El juicio justo y la situación del alcalde

Publicado el 10 julio, 2018 Por Columna de Opinión

Si a un ciudadano se le preguntara si los Derechos Humanos deben ser respetados por todos, la inmensa mayoría criteriosa diría que, por cierto, deben ser cumplidos y observados por moros y cristianos; las autoridades y el pueblo, todos esos derechos sin excepción; los que se plasman en la Declaración Universal de Los Derechos Humanos; […]

Si a un ciudadano se le preguntara si los Derechos Humanos deben ser respetados por todos, la inmensa mayoría criteriosa diría que, por cierto, deben ser cumplidos y observados por moros y cristianos; las autoridades y el pueblo, todos esos derechos sin excepción; los que se plasman en la Declaración Universal de Los Derechos Humanos; en la Constitución Política y en algunos textos internacionales.

Reza el artículo 4 del Código Procesal Penal: “Ninguna persona será considerada culpable ni tratada como tal, en tanto no fuere condenada por una sentencia firme.”

¿El juicio justo y el principio de inocencia son Derechos Humanos?, evidentemente, y si encadenamos este razonamiento al anterior, nos preguntamos ¿quién debe cumplirlos?, pues bien, dirían muchos, el Estado a través de sus instituciones y medios.

Pues no es así, el juicio justo, como el deber de respetar la vida y la libertad de los demás, lo cumplimos todos, absolutamente todos, monarcas y súbditos, pues si creemos que sólo a los jueces les compete aplicar el racional y justo procedimiento, a lo máximo a las policías, fiscales y defensores; el derecho a la justicia se convierte en letra muerta y el derecho a la presunción de inocencia, en un saludo a la bandera.

Los hechos que conmocionan al municipio de Rancagua constituyen un permanente “Trending Topic”, y no me deja de impresionar cómo en las redes sociales se insulta a las personas imputadas de eventuales delitos, con una virulencia que va más allá de lo razonable.

Es muy cómodo ser enjuiciador, de hecho, todos lo somos y es parte de la cultura de la vulgaridad que reina en las redes sociales. Olvidarnos de la calidad de personas, de los demás, es así de fácil y visceral. Hacemos a cada rato lo mismo que esos opinólogos que abundan en la televisión todos los días frente al noticiario o el diario sensacionalista, nos olvidamos de que hay gente que paga caro esos insultos.

Si en el caso del municipio hubiera responsables de delitos penales, qué duda cabe que tarde o temprano, semanas más o menos, se determinará con prueba científica y más allá de toda duda razonable las culpas y el correspondiente castigo -pero- ¿si no fuera así? ¿Merece desde ya el alcalde tanta agresión y amenaza?

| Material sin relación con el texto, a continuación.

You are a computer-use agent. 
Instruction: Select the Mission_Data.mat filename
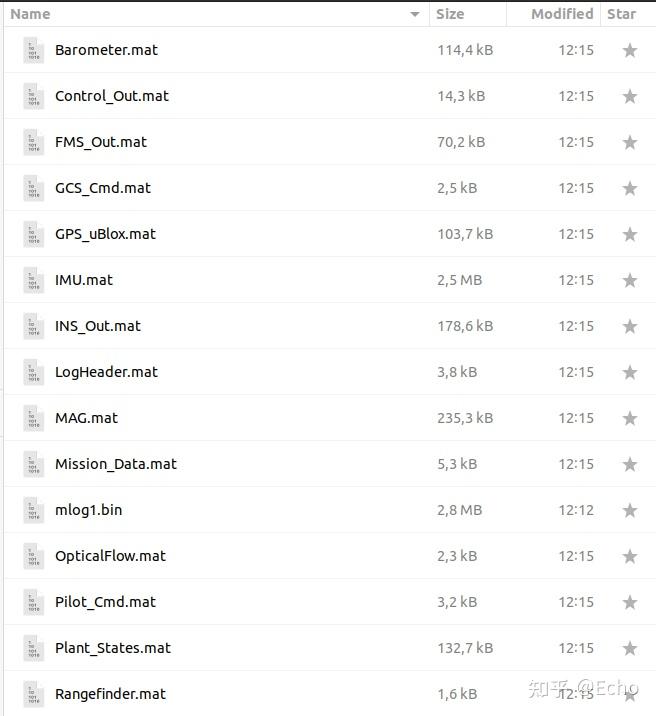pyautogui.click(x=116, y=464)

En nuestra región cada año un promedio de 160 personas pasan por el trámite de la prisión preventiva (se va a la cárcel mientras dura una investigación) durante meses, para luego recibir una sentencia de absolución, porque la denuncia era infundada, un reconocimiento de testigos estaba errado o la víctima simplemente mentía o no tuvo nunca la capacidad de reconocer a sus agresores. Tenemos innumerables casos que deberían enseñarnos a no emitir juicios tan drásticos y apresurados, pero, es difícil, lo reconozco.

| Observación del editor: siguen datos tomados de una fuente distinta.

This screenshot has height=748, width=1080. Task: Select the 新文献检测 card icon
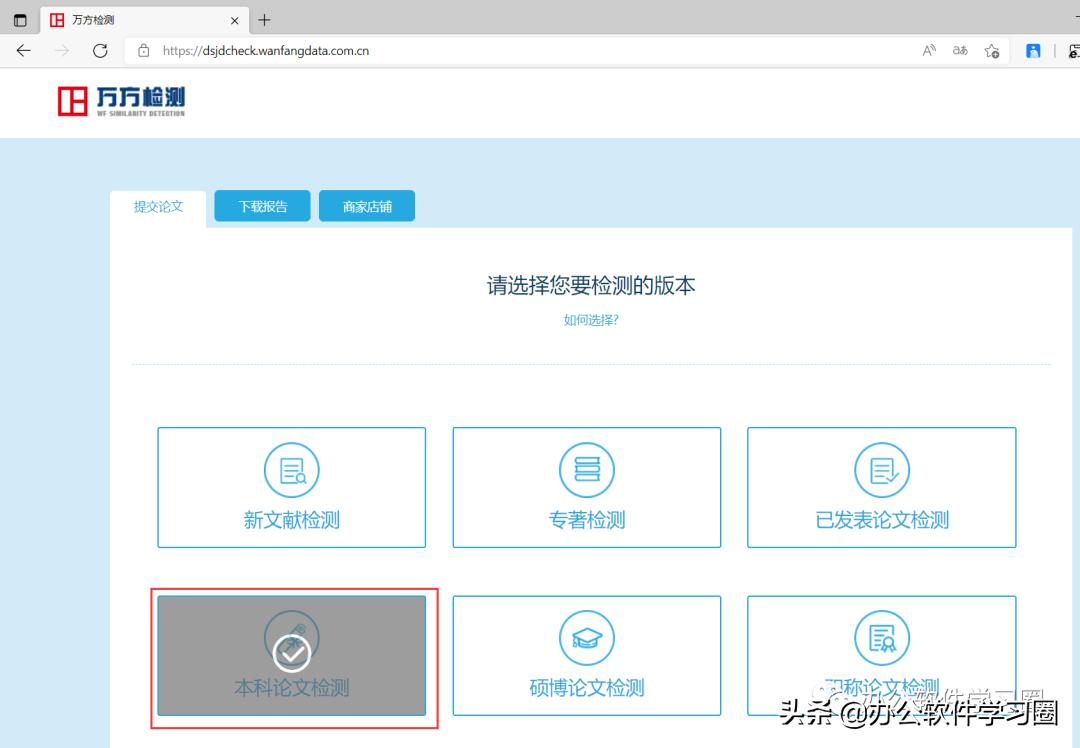pyautogui.click(x=291, y=469)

Sin embargo, es nuestra obligación moral, social y religiosa (a quienes lo somos), prodigar justicia y ser justo comienza con nuestro juicio, (opinión o parecer, como dice el diccionario) ponderado y racional. Por lo que hemos de cumplir con ese derecho humano fundamental, tratando a todo acusado como inocente, hasta que un tribunal no señale una verdad jurídica contraria.